TRENGGALEK, KOMPAS.com - Sosok Bupati Trenggalek terpilih, Mochamad Nur Arifin menyimpan banyak kisah menarik dalam perjalanan hidupnya, sebelum akhirnya menjadi kepala daerah.
Dari pengalaman perjuangan bangkit dari keterbatasan ekonomi keluarga hingga mengembangkan bisnis produksi peralatan dapur sudah dijalaninya.
Dalam berbagai kesempatan, Nur Arifin tidak segan menceritakan semua pengalaman hidupnya, sebelum terjun ke dunia politik.
Ia menyampaikan, semua perjalanan hidupnya didapat dari motivasi dan kegigihan orangtuanya.
Dia mengaku, dalam kondisi apa pun, orangtuanya tetap berusaha memberikan yang terbaik kepada anak-anaknya.
Baca juga: Profil Bupati Sumbawa Terpilih Syarafuddin Jarot, dari Pengusaha ke Pentas Politik
Nur Arifin, sebagai anak pertama, juga tampak sangat paham dan terbuka dengan kondisi ekonomi keluarganya ketika masih di bawah.
Kata dia, dulu almarhum Mugianto -ayah kandung Nur Arifin, berprofesi sebagai pengayuh becak di wilayah Wonokromo, Surabaya.
Pada saat itu, situasi ekonomi keluarga Nur Arifin serba susah.

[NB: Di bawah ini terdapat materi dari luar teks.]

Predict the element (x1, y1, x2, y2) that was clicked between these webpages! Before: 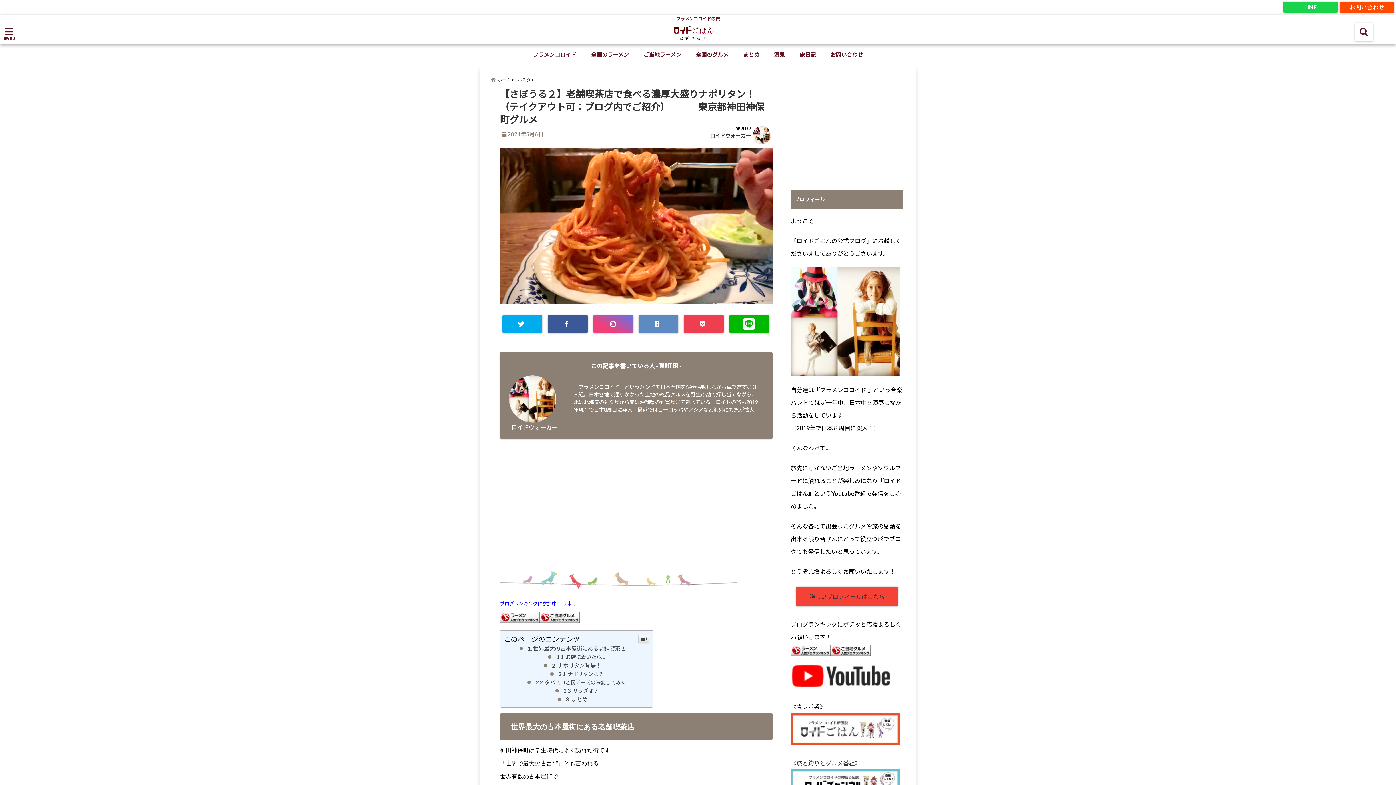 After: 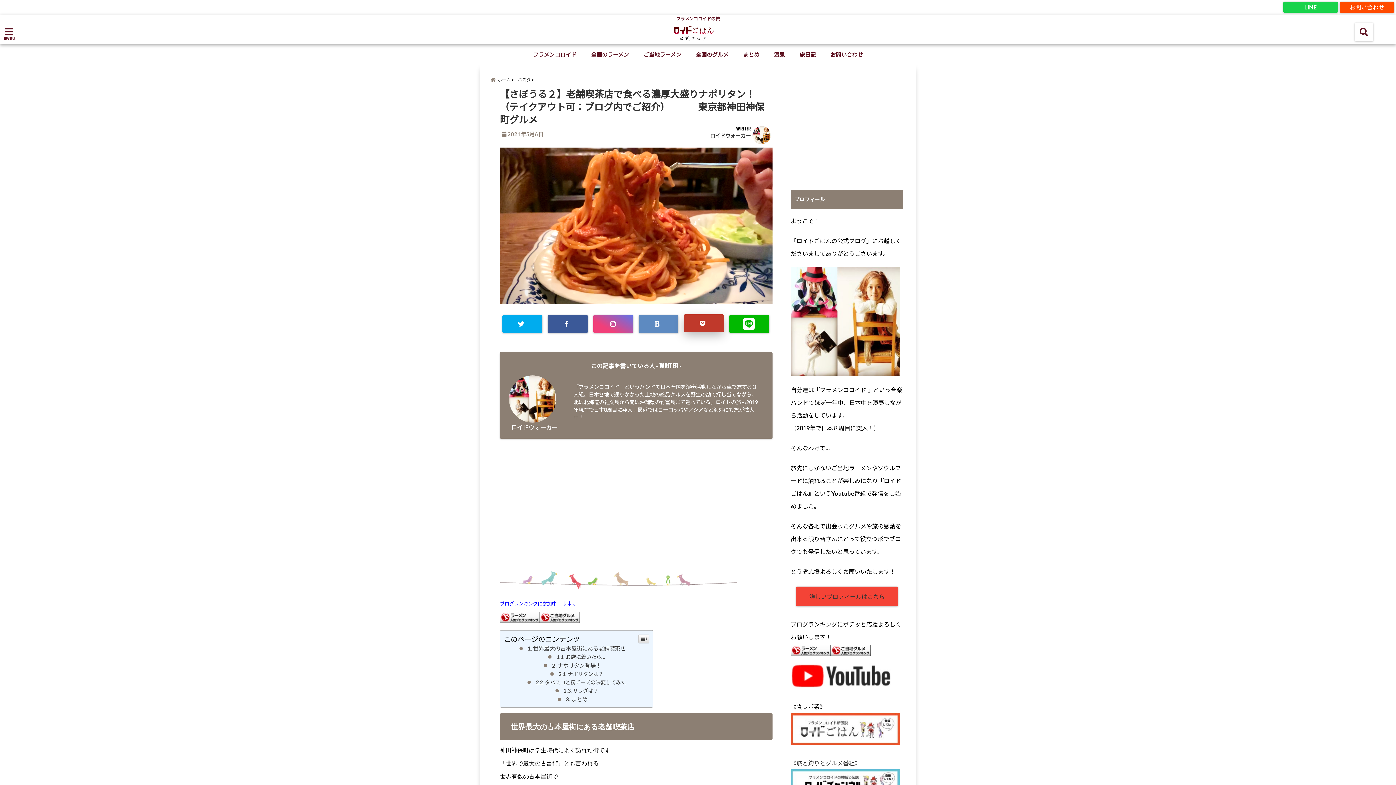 Action: bbox: (684, 315, 724, 333)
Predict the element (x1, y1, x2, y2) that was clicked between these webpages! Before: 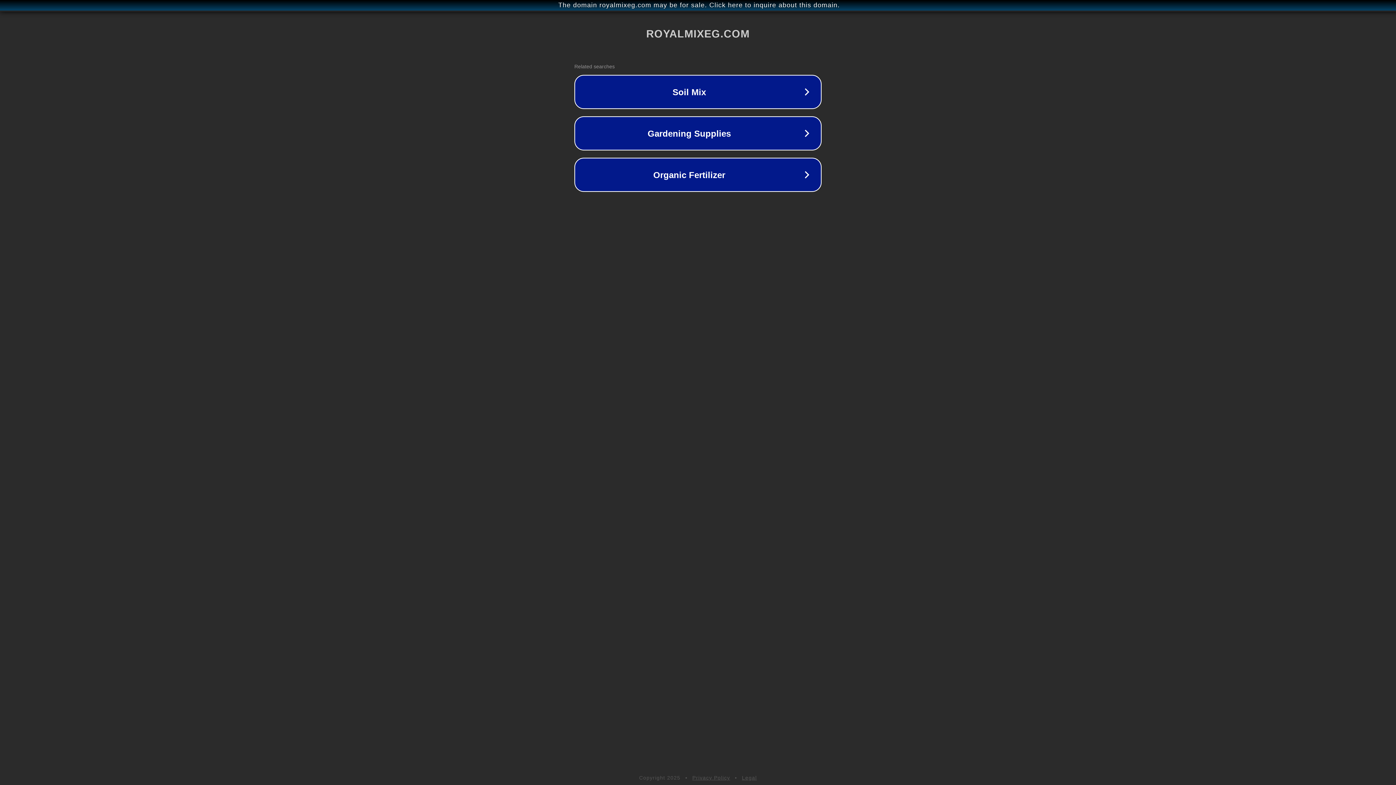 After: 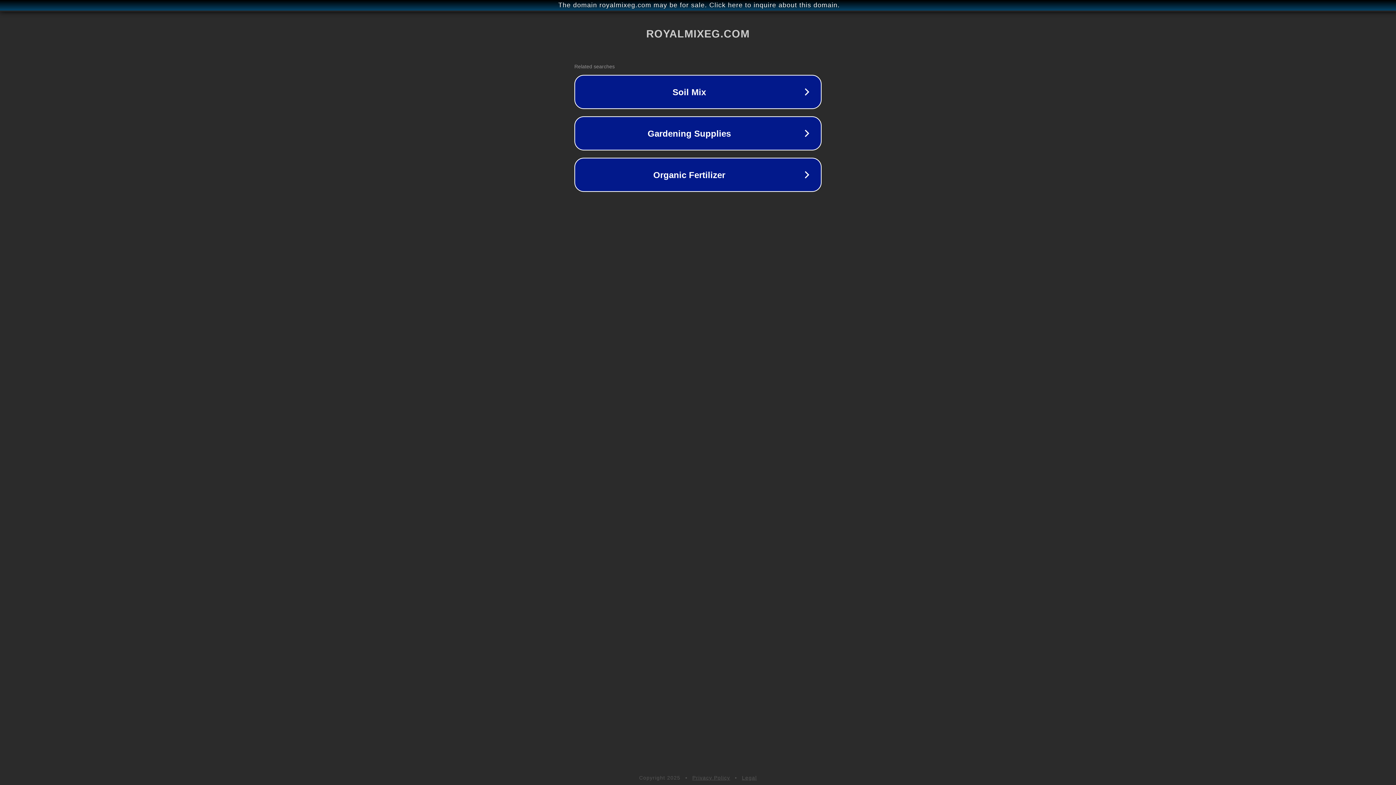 Action: bbox: (742, 775, 757, 781) label: Legal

Bahkan, untuk membantu perekonomian keluarga, ia pernah jualan kacang bungkus.
Tidak menyerah dalam keadaan tersebut, ketika Nur Arifin duduk di bangku SD, ayahnya mengembangkan usaha menjadi sales alat dapur, yakni panci.
Pada saat itu, ibu kandung Nur Arifin, Sringatin, turut membantu memasarkan produk panci ke para tetangga di Surabaya.
Berkat kegigihan usaha kedua orangtuanya itu, perekonomian keluarga mulai membaik dengan membuka toko pertamanya di wilayah Krian, Sidoarjo.
Baca juga: Profil Indah Amperawati, Bupati Perempuan Pertama di Lumajang
Ketika mulai merangkak menuju kesuksesan, keluarga Nur Arifin mengalami cobaan. Musibah kebakaran mengakibatkan kerugian bagi keluarga ini.
Meski demikian, keluarga Nur Arifin tetap berjuang untuk bangkit membangun kembali usahanya.
Atas kegigihan orangtuanya dalam menjalankan bisnis tersebut, Nur Arifin bisa menempuh jenjang pendidikan lebih tinggi, sembari menjalankan bisnis keluarga tersebut.
Yang paling diingat oleh Nur Arifin ketika menginjak dewasa, yakni di usia 16-17 tahun, ayahnya menceritakan bahwa mencari pekerjaan di Kabupaten Trenggalek itu susah.